Теория заставляет вас желать полностью овладеть ею. Вы рассчи­тываете, что чтение теоретических работ позволит вам понять и клас­сифицировать явления, которые вас занимают. Но полное овладение теорией недостижимо, и не только потому, что всегда остается что-то, что вам только предстоит постичь, но (и это гораздо важнее и болез­неннее) и потому, что она ставит под сомнение предполагаемые ре­зультаты и основополагающие посылки. Природа теории в том, чтобы разрушать, бросать вызов постулатам, которые вы полагали известны­ми, поэтому результаты ее воздействия непредсказуемы. Вы не стали мастером, как не были им и до изучения теории. Вы по-новому раз­мышляете над прочитанным. У вас появились новые вопросы, и вы лучше понимаете, как они соотносятся с прочитанным.

Это краткое введение не сделает вас специалистом в области тео­рии (и не только в силу своей краткости), но оно откроет перед вами важнейшие направления мысли и дискуссий, прежде всего тех, что касаются литературы. Оно представит примеры теоретического иссле­дования, и я надеюсь, что читатель увидит значение теории и оценит удовольствие мыслить.[23]

Глава 2

Что такое литература, и важно ли это?

Что такое литература? Вы, должно быть, думаете, что это и есть цент­ральный вопрос теории литературы, однако на деле он, по-видимому, не имеет большого значения. Почему?

Можно выделить две основные причины. Первая состоит в том, что теория объединяет идеи, возникшие в рамках философии, лингвисти­ки, истории, политологии и психоанализа; так почему теоретика дол­жен беспокоить вопрос, относится данный текст к художественной литературе или нет? В наши дни в распоряжении людей, изучающих и преподающих литературу, имеется широкий выбор литературоведчес­ких материалов и тем для чтения и разбора, как, например, «Женские образы в начале XX века». Здесь мы можем основываться как на про­изведениях художественной литературы, так и на текстах иной при­роды. Мы можем изучать романы Вирджинии Вулф или описанные Зигмундом Фрейдом случаи из его клинической практики, и методо­логически разница не будет принципиальной. Дело здесь не в том, что тексты равнозначны; одни тексты могут быть по тем или иным причи­нам более богатыми, мощными, поучительными, дерзкими, всеобъемющими, чем другие. Но как литературные, так и внелитературные тек­сты могут изучаться совместно и сходными способами.[24]

 

Литературность вне литературы

Вторая причина заключается в том, что разграничение не является принципиальным, поскольку в теоретических трудах раскрывается так называемая «литературность» внелитературных явлений. Качества, которые зачастую считаются присущими литературе, оказываются жизненно важными для продуктов внелитературной деятельности. Например, дискуссии о природе исторического мышления1 основыва­ются на методах осмысления сюжета. Характерно, что историки не предлагают нам объяснений в духе научных прогнозов. Они не утвер­ждают, что при наличии А и Б с необходимостью произойдет В. Они показывают нам, как одно явление влечет за собой другое, и говорят, например, о том, почему началась Первая мировая война, а не почему она должна была начаться. Получается, что логика исторических объяс­нений сродни логике литературного повествования, которая раскры­вается в ходе течения сюжета: описывается начальная ситуация, ее развитие и осмысленное разрешение, так что становится понятным, что привело к тому или иному событию.
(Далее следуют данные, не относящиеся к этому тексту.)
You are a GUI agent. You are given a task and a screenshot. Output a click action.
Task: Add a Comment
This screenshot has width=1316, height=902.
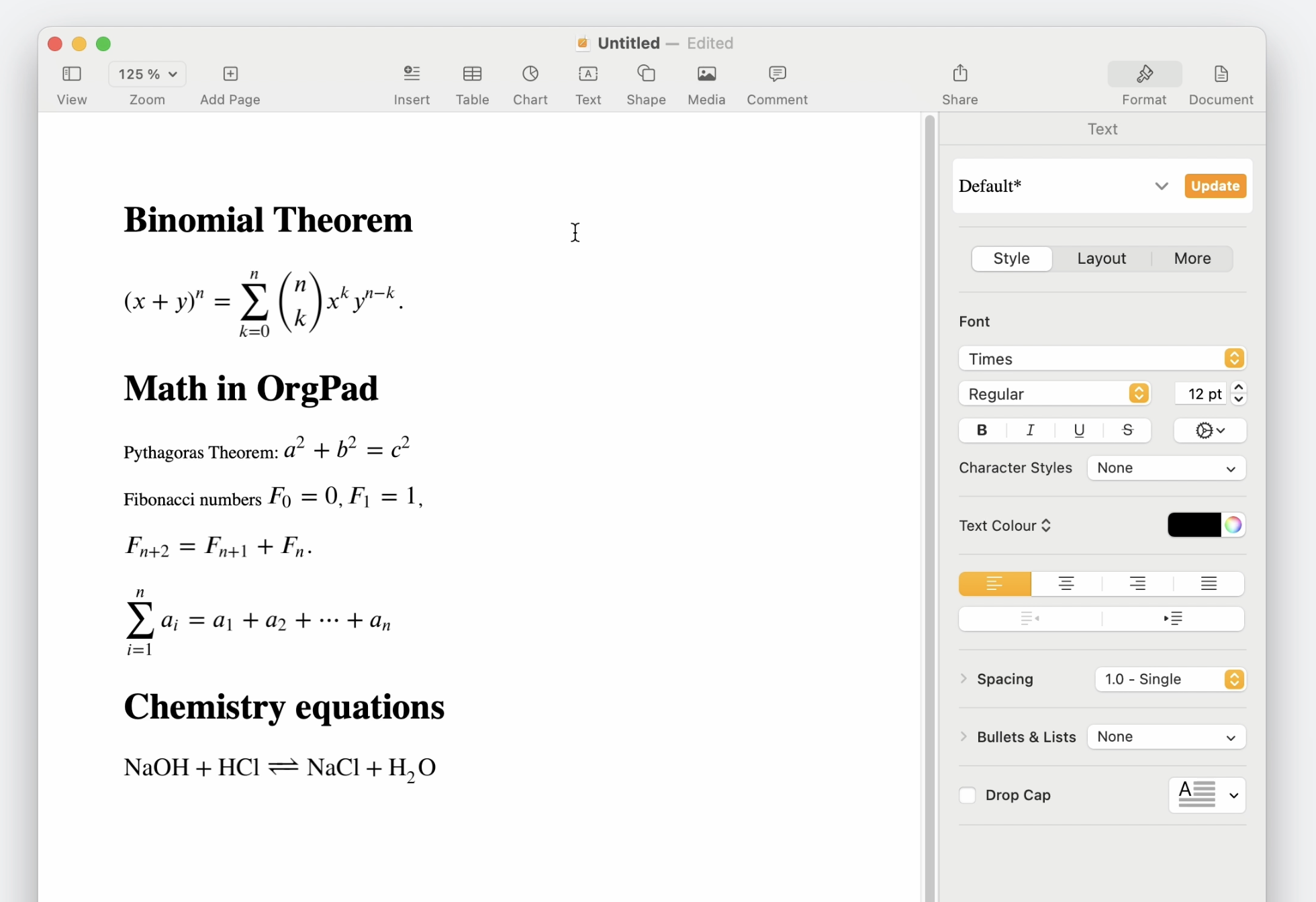tap(776, 83)
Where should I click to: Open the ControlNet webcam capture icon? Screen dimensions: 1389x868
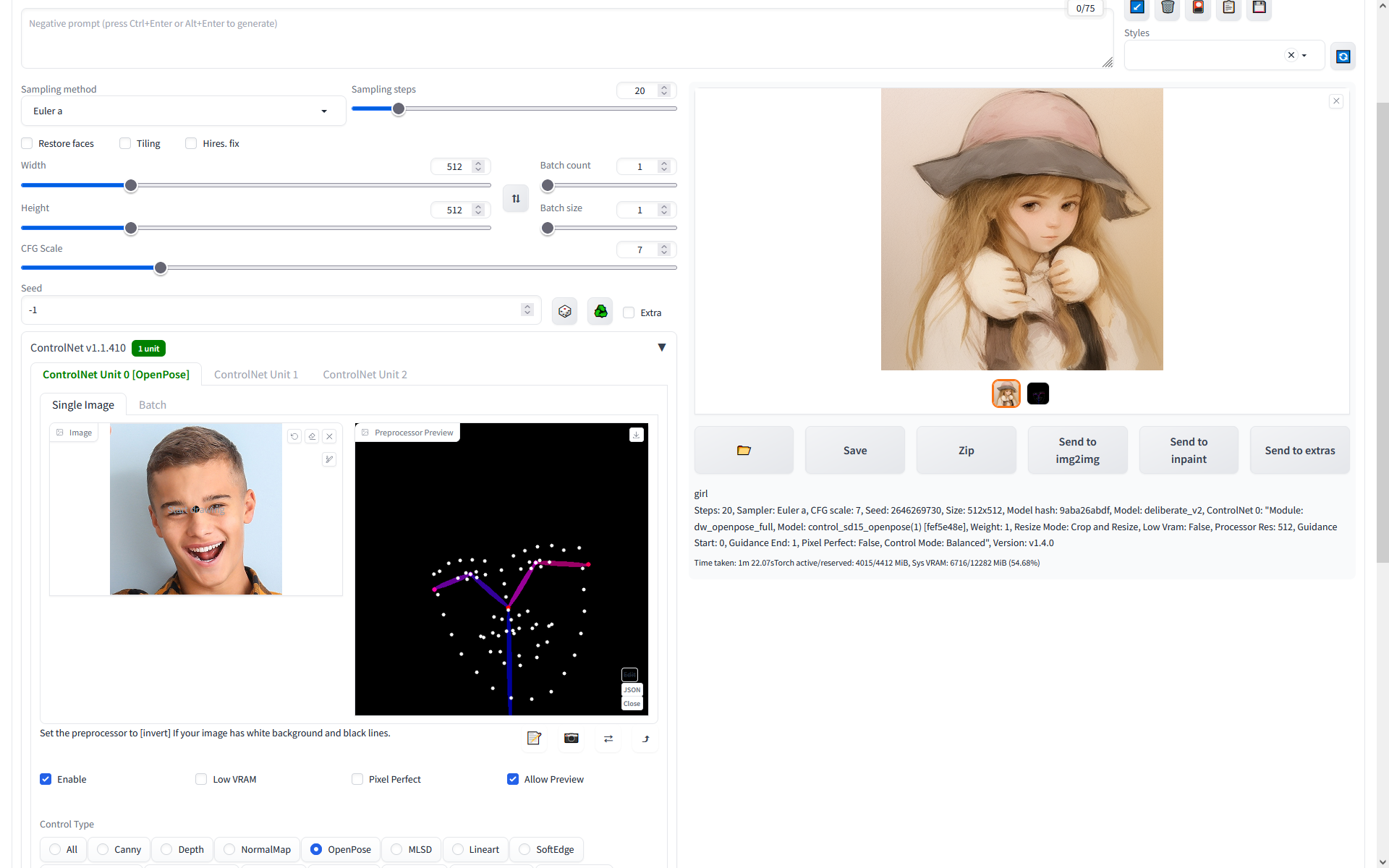click(571, 739)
Короче говоря, моделью исторического исследования служит лите­ратурное повествование. Слушателю или читателю повествования не­трудно определить, имеет ли сюжет смысл, хорошо ли согласуются друг с другом его части, завершено ли произведение. Если одна и та же мо­дель, одни критерии осмысленности и значимости применимы как к литературным, так и к историческим повествованиям, то разграниче­ние их не представляется насущной теоретической проблемой. Сход­ным образом теоретики осознали значимость во внелитературных текстах – будь то отчеты Фрейда о случаях применения психоанализа или философские трактаты – таких риторических приемов, как метафо­ра, которые считались жизненно важными в литературе, но в текстах другого рода часто воспринимались исключительно как украшения.[25]

Показывая, как риторические тропы и фигуры помогают оформить мысль в текстах, предположительно не принадлежащих литературе, теоретики раскрывают силу литературности; тем самым размывается различие между литературными и внелитературными текстами.
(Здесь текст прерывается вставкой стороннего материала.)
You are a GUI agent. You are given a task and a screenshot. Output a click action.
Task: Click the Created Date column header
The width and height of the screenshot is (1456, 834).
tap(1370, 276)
Однако сам факт, что я, описывая сложившуюся ситуацию, говорю о «литературности» во внелитературных текстах, подтверждает, что понятие литературы по-прежнему весомо, и мы не можем к нему не прибегать.

 

В чем вопрос?

Выходит, что мы вернулись к ключевому вопросу: «Что такое лите­ратура?». Этот вопрос не снят. Но какого рода этот вопрос? Если его задает пятилетний ребенок, ответить на него легко. Мы скажем: «Ли­тература – это рассказы, стихи, пьесы». Но если этим вопросом зада­ется теоретик литературы, то понять, о чем он спрашивает, гораздо сложнее. Может быть, его интересует общая природа данного предме­та – литературы, которую он отлично знает. Что собой представляет данный предмет или данная деятельность? Как они функционируют? Каким целям они служат? Тогда вопрос «Что такое литература?» тре­бует не определения, а анализа, даже рассуждения о том, для чего че­ловек вообще обращается к литературе.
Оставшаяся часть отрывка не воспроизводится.